The core emotions of fear, of pain, loss, curiosity are something we all feel and will continue to feel whether we're 20 or 60, and as time goes by, we can just find more nuance to these emotions and find something to connect over.


We live in isolated worlds where 'finding your tribe' is almost impossible to achieve. Our friends might be across the world, our family in another city, our co- workers in another job. Finding a tribe of people who would always be around, with free time on their hands and matching schedules gets harder day by day. What is easier is finding moments, parts of people who you resonate with. Our heart has more capacity than we give it credit for. When we connect to someone's core, the conversation never goes stale long after our surface level commonalities disappear. The relatability we need goes much beyond our lifestyle choices, age, or activities in common.
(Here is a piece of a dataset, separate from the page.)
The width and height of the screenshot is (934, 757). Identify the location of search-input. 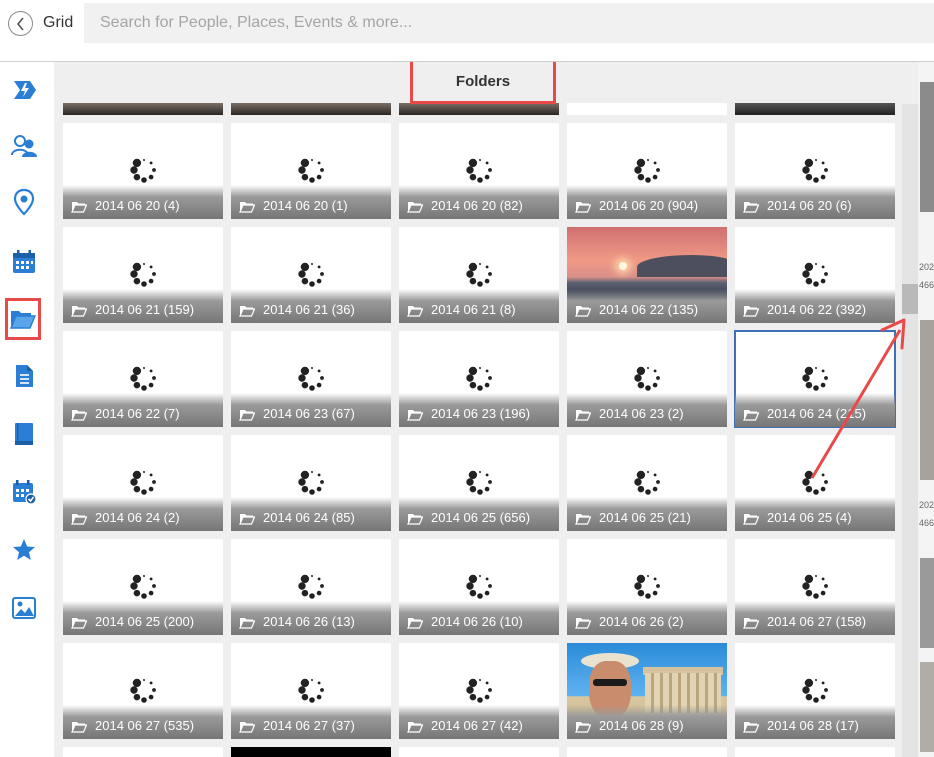
(509, 23).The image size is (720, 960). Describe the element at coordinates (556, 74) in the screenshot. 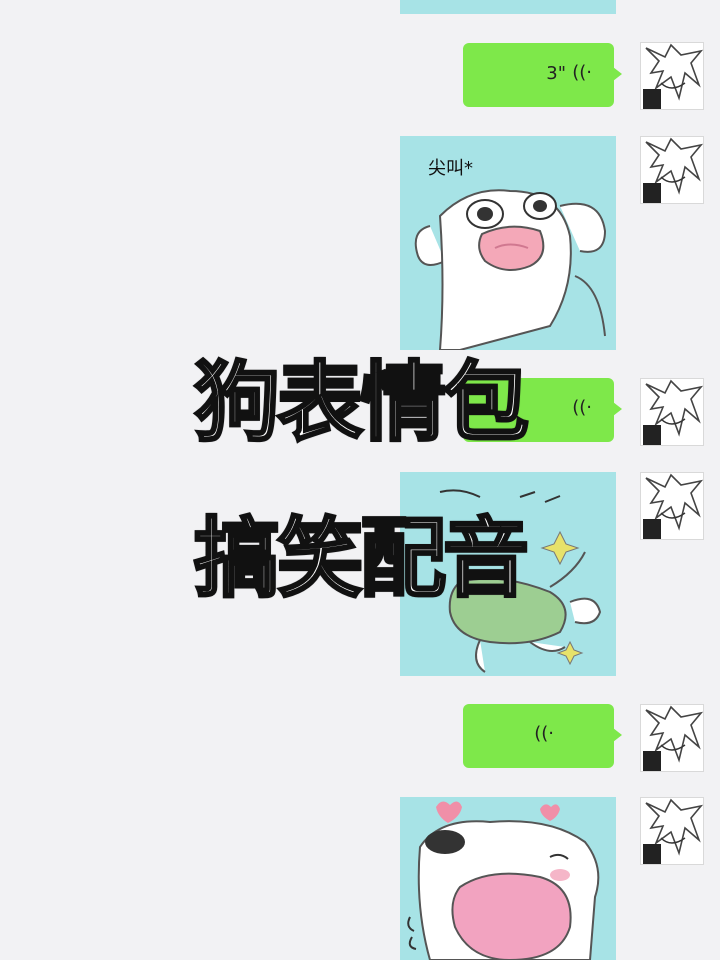

I see `voice-duration: 3"` at that location. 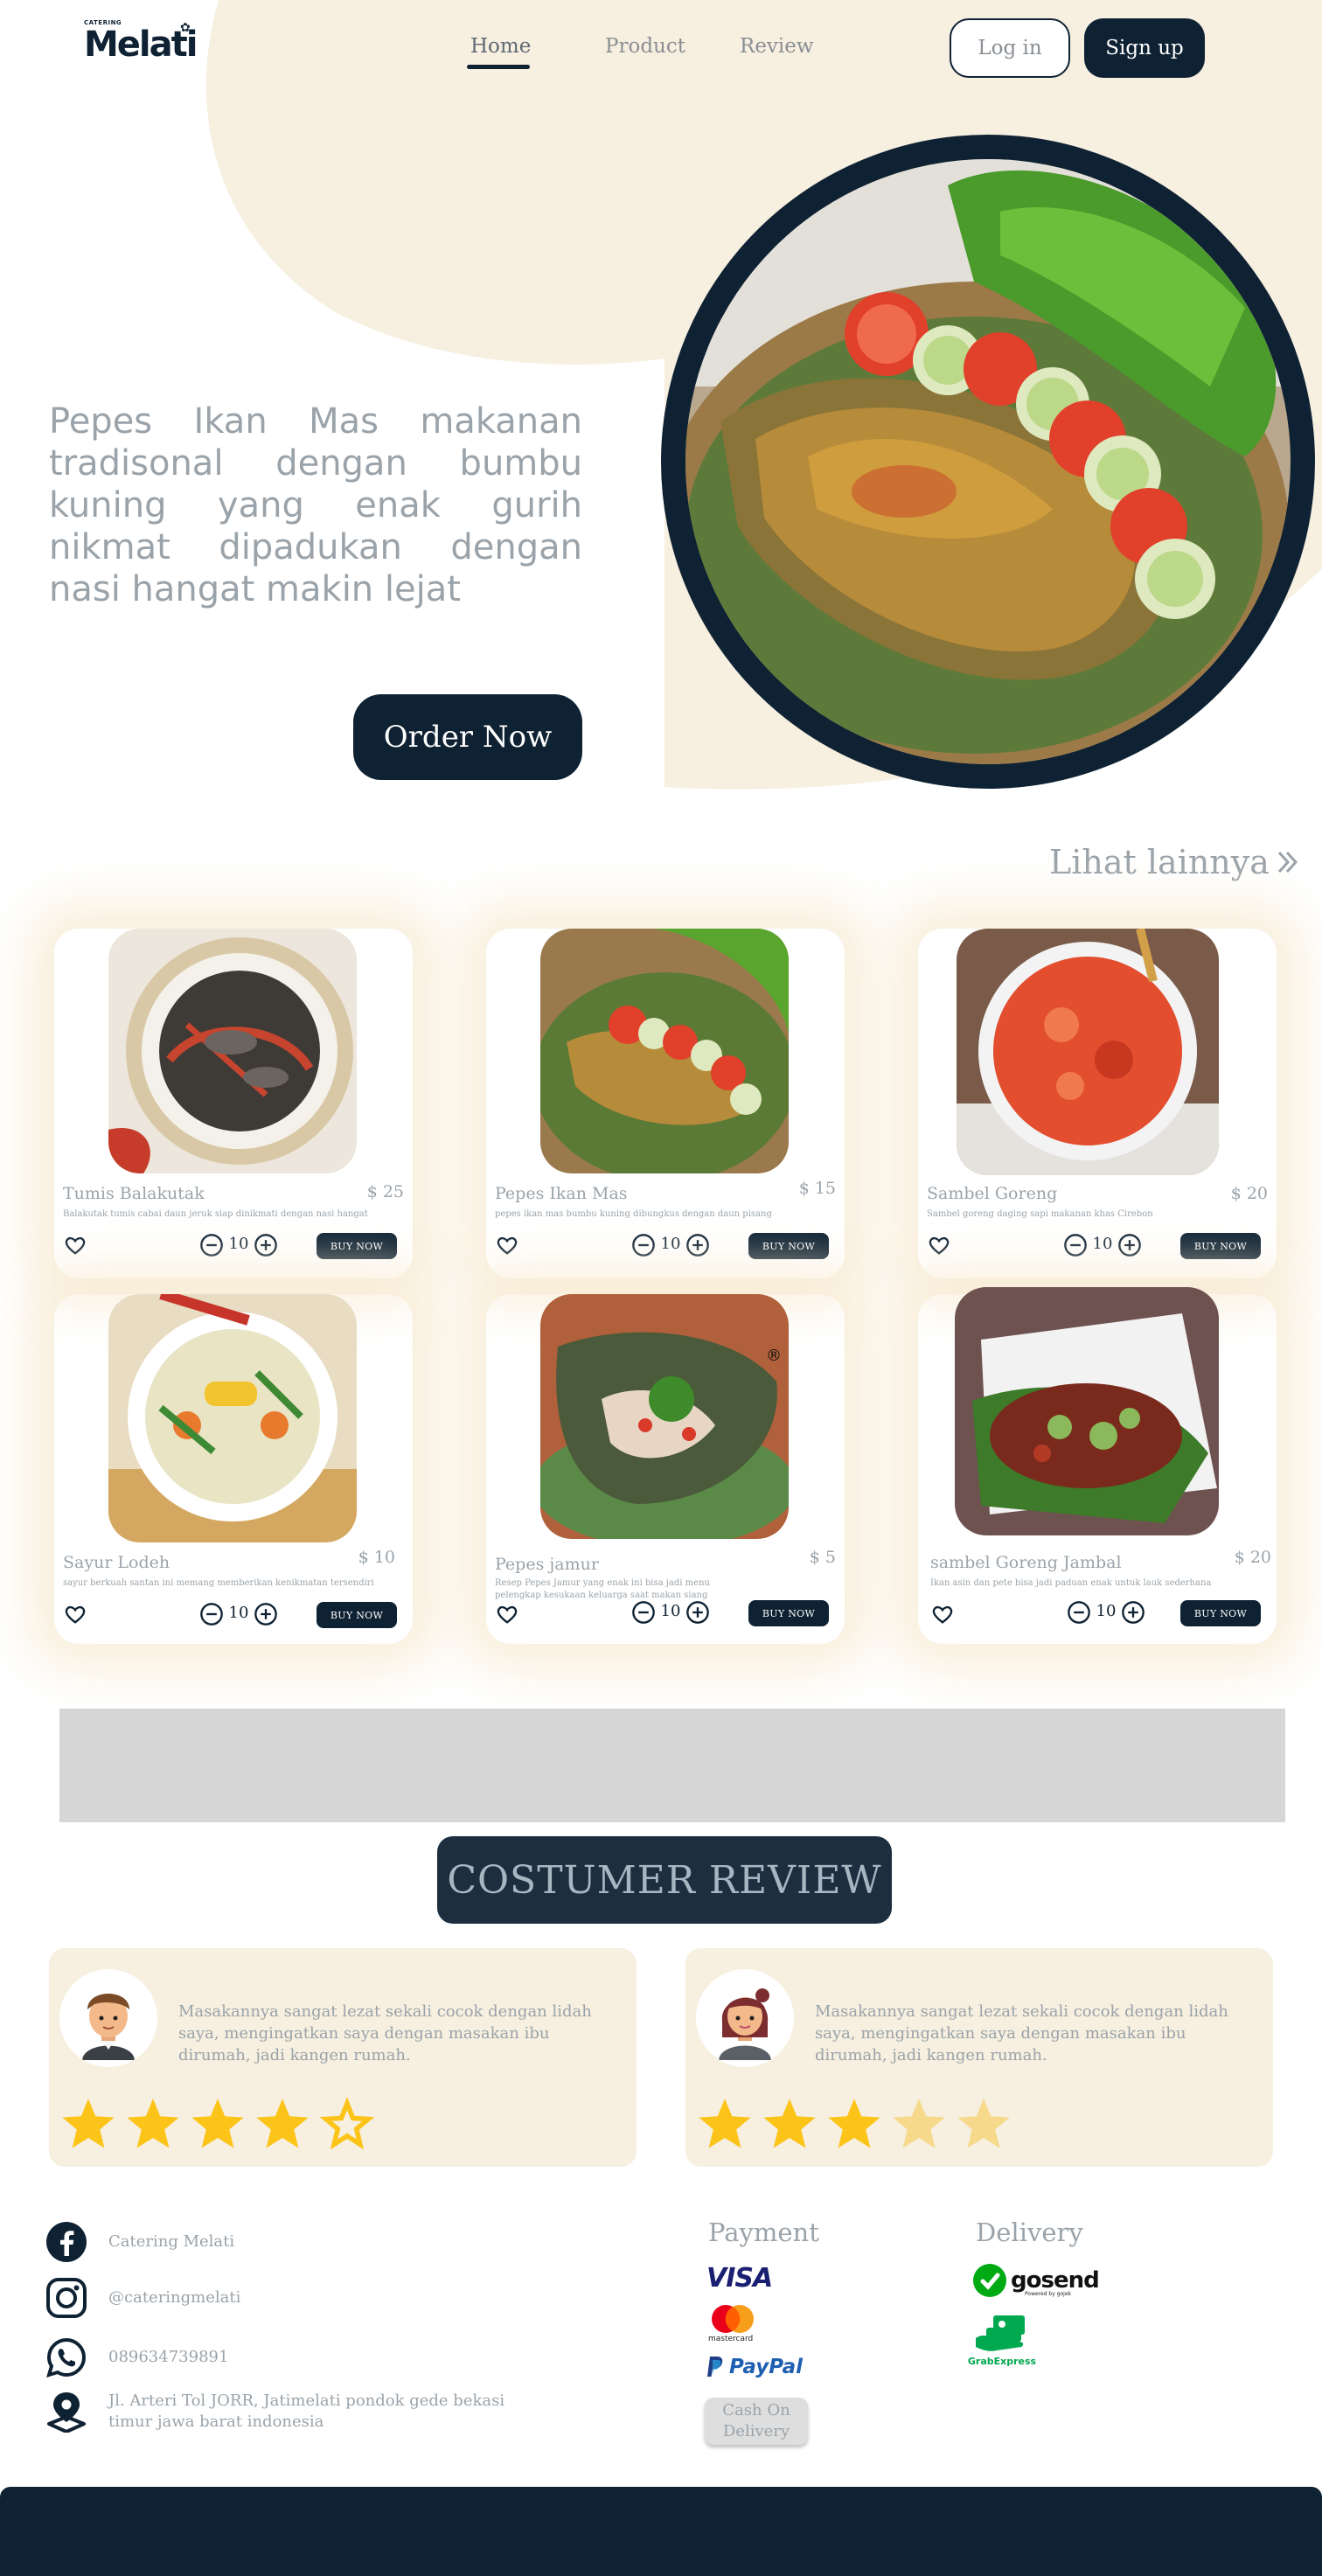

That also means that we can reconnect with people who we were once close to and eventually lost touch with. We don't need to have the same life we always did to rediscover the connection. The thing with distance is that it gives each of us an opportunity to grow into different people with our own unique experiences. Getting to know them again can be beautiful because we can see the transition from them as a child to an adult, even if that adult was partly formed without our influence. We can see how similar they are to their former themselves, or even how dissimilar. We can see how much they continue to care about their parents like they did, or how their voice no longer shakes when placing an order at a fancy restaurant. It's knowing someone all over again while still retaining the level of inherent connection, that can feel really fulfilling.


In that process, it's also discovering new dimensions to ourselves we never knew existed.